由于写时复制(COW)技术, 最初父子进程的栈地址相同, 但是如果操作栈地址闭并写入数据, 则COW机制会为每个进程分别创建一个新的栈副本

如果do_fork成功, 则新建进程的pid作为系统调用的结果返回, 否则返回错误码

2.3、sys_vfork的实现

---

#ifdef __ARCH_WANT_SYS_VFORK
SYSCALL_DEFINE0(vfork)
{
	struct kernel_clone_args args = {
		.flags		= CLONE_VFORK | CLONE_VM,
		.exit_signal	= SIGCHLD,
	};

	return kernel_clone(&args);
}
#endif

可以看到sys_vfork的实现与sys_fork只是略微不同, 前者使用了额外的标志CLONE_VFORK | CLONE_VM

2.4、sys_clone的实现

 

#ifdef __ARCH_WANT_SYS_CLONE
#ifdef CONFIG_CLONE_BACKWARDS
SYSCALL_DEFINE5(clone, unsigned long, clone_flags, unsigned long, newsp,
		 int __user *, parent_tidptr,
		 unsigned long, tls,
		 int __user *, child_tidptr)
#elif defined(CONFIG_CLONE_BACKWARDS2)
SYSCALL_DEFINE5(clone, unsigned long, newsp, unsigned long, clone_flags,
		 int __user *, parent_tidptr,
		 int __user *, child_tidptr,
		 unsigned long, tls)
#elif defined(CONFIG_CLONE_BACKWARDS3)
SYSCALL_DEFINE6(clone, unsigned long, clone_flags, unsigned long, newsp,
		int, stack_size,
		int __user *, parent_tidptr,
		int __user *, child_tidptr,
		unsigned long, tls)
#else
SYSCALL_DEFINE5(clone, unsigned long, clone_flags, unsigned long, newsp,
		 int __user *, parent_tidptr,
		 int __user *, child_tidptr,
		 unsigned long, tls)
#endif
{
	struct kernel_clone_args args = {
		.flags		= (lower_32_bits(clone_flags) & ~CSIGNAL),
		.pidfd		= parent_tidptr,
		.child_tid	= child_tidptr,
		.parent_tid	= parent_tidptr,
		.exit_signal	= (lower_32_bits(clone_flags) & CSIGNAL),
		.stack		= newsp,
		.tls		= tls,
	};

	return kernel_clone(&args);
}
#endif

可以看到sys_clone的标识不再是硬编码的, 而是通过各个寄存器参数传递到系统调用, 需要提取这些参数。

另外，clone也不再复制进程的栈, 而是可以指定新的栈地址, 在生成线程时, 可能需要这样做, 线程可能与父进程共享地址空间， 但是线程自身的栈可能在另外一个地址空间

另外还指令了用户空间的两个指针(parent_tidptr和child_tidptr), 用于与线程库通信。

三、创建子进程的流程

---

3.1、do_fork的流程

---

在 Linux 6.1 中，进程创建的实现已经做了调整，do_fork 并不再直接作为一个单独的函数存在。

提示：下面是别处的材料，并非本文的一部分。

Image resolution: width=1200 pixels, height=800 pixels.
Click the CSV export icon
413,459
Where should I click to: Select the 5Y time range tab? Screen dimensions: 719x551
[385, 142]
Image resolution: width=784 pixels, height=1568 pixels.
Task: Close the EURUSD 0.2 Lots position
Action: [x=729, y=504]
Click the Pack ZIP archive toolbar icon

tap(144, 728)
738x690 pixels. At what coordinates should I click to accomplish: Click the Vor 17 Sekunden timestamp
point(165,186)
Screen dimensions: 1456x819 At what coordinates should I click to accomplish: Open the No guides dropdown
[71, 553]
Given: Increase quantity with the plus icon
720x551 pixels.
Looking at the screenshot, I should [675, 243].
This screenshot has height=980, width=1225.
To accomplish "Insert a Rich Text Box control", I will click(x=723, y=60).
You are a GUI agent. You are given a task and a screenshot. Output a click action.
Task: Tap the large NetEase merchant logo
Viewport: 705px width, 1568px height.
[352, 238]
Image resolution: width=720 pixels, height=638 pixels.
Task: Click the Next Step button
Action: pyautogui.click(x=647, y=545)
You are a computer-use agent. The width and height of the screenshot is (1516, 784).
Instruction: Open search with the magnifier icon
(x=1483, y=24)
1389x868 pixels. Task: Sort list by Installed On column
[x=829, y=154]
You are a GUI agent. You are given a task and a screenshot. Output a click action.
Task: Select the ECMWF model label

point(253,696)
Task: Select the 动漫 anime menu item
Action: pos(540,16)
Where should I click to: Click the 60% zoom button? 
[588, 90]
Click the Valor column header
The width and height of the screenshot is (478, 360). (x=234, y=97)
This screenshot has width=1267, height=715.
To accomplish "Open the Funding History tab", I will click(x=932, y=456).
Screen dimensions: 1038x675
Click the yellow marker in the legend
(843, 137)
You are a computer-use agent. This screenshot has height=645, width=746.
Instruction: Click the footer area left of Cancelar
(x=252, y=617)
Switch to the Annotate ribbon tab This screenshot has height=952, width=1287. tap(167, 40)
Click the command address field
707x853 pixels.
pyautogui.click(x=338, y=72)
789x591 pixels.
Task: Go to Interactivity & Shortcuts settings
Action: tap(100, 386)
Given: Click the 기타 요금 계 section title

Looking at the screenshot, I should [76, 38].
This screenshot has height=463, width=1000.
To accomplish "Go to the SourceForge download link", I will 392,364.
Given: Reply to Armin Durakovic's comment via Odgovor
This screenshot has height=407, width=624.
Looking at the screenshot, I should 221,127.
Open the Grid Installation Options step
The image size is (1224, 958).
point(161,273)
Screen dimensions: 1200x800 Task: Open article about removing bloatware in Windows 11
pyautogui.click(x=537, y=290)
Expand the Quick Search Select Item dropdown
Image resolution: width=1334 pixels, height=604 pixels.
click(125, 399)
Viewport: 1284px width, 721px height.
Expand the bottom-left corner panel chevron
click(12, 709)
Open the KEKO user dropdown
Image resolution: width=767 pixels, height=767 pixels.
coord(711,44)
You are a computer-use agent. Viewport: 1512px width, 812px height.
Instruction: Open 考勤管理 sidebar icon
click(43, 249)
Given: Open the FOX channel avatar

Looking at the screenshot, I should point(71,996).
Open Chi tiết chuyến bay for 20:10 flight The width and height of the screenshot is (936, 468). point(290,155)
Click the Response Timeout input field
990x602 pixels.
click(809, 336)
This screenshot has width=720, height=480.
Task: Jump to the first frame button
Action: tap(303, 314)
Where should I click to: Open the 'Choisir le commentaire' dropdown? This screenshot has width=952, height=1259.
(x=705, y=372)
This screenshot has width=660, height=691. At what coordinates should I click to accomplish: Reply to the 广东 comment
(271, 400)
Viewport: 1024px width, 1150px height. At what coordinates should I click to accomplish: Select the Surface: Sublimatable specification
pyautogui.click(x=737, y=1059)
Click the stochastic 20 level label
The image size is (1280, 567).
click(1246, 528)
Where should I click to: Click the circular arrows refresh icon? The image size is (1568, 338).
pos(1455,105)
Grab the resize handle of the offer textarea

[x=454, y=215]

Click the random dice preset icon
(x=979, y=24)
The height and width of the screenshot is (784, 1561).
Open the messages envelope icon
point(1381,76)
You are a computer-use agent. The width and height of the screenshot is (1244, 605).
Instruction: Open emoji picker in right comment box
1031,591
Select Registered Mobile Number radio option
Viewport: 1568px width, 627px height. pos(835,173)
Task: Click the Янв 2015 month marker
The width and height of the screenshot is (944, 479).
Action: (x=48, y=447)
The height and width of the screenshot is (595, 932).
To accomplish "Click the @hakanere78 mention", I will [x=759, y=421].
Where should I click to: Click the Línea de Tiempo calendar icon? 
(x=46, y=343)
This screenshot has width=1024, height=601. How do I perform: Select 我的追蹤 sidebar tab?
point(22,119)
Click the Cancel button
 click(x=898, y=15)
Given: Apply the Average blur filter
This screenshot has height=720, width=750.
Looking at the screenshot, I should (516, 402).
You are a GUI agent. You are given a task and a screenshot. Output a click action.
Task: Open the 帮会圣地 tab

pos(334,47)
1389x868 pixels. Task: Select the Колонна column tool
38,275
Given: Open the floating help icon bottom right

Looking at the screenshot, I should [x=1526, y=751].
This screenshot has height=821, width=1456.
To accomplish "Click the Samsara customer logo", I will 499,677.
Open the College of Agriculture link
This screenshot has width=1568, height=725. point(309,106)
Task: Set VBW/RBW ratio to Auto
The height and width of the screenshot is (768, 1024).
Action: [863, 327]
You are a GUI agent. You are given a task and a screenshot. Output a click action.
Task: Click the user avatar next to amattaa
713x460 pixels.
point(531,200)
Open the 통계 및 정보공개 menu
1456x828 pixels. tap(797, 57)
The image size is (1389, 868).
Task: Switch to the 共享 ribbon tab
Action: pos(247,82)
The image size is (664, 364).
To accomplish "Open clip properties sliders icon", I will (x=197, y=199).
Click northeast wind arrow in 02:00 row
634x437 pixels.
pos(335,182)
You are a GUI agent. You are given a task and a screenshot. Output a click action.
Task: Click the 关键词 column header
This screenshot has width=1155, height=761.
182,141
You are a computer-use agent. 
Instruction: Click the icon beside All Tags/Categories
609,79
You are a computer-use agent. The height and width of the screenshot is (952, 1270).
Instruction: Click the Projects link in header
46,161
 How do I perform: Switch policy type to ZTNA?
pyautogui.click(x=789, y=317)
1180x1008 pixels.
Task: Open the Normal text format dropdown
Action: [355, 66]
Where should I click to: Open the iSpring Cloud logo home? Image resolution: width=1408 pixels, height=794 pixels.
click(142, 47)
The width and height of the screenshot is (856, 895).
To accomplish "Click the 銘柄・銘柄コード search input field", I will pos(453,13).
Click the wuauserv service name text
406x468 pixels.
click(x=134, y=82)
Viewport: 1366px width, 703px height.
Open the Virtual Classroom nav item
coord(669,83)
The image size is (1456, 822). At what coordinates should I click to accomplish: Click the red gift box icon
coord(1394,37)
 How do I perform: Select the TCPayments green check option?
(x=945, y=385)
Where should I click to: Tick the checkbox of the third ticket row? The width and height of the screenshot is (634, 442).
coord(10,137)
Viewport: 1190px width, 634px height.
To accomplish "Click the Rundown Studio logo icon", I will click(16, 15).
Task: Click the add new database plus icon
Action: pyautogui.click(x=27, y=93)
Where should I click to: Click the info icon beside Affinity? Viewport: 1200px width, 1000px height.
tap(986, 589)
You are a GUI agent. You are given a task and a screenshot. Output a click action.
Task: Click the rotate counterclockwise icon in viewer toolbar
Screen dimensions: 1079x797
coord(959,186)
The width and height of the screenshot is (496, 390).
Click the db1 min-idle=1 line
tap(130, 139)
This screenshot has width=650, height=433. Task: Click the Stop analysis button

相反，do_fork 被其他更具功能性和灵活性的函数所取代。进程创建的流程现在是通过 kernel/fork.c 中的多个函数__ARCH_WANT_SYS_FORK、__ARCH_WANT_SYS_VFORK、__ARCH_WANT_SYS_CLONE来实现的。

具体而言，进程创建的过程会通过以下函数和机制来完成：

sys_clone以调用copy_process开始, 后者执行生成新的进程的实际工作, 并根据指定的标志复制父进程的数据。在子进程生成后, 内核必须执行下列收尾操作:

1. 调用 copy_process 为子进程复制出一份进程信息

2. 如果是 vfork（设置了CLONE_VFORK和ptrace标志）初始化完成处理信息

3. 调用 wake_up_new_task 将子进程加入调度器，为之分配 CPU

4. 如果是 vfork，父进程等待子进程完成 exec 替换自己的地址空间

sys_clone 是 Linux 中的系统调用入口，它会根据传入的参数（例如 clone_flags）来决定如何创建一个新进程。sys_clone 是内核提供的系统调用接口，用户空间的进程可以通过它来请求内核创建新进程。它的定义通常在 kernel/sys.c 文件中。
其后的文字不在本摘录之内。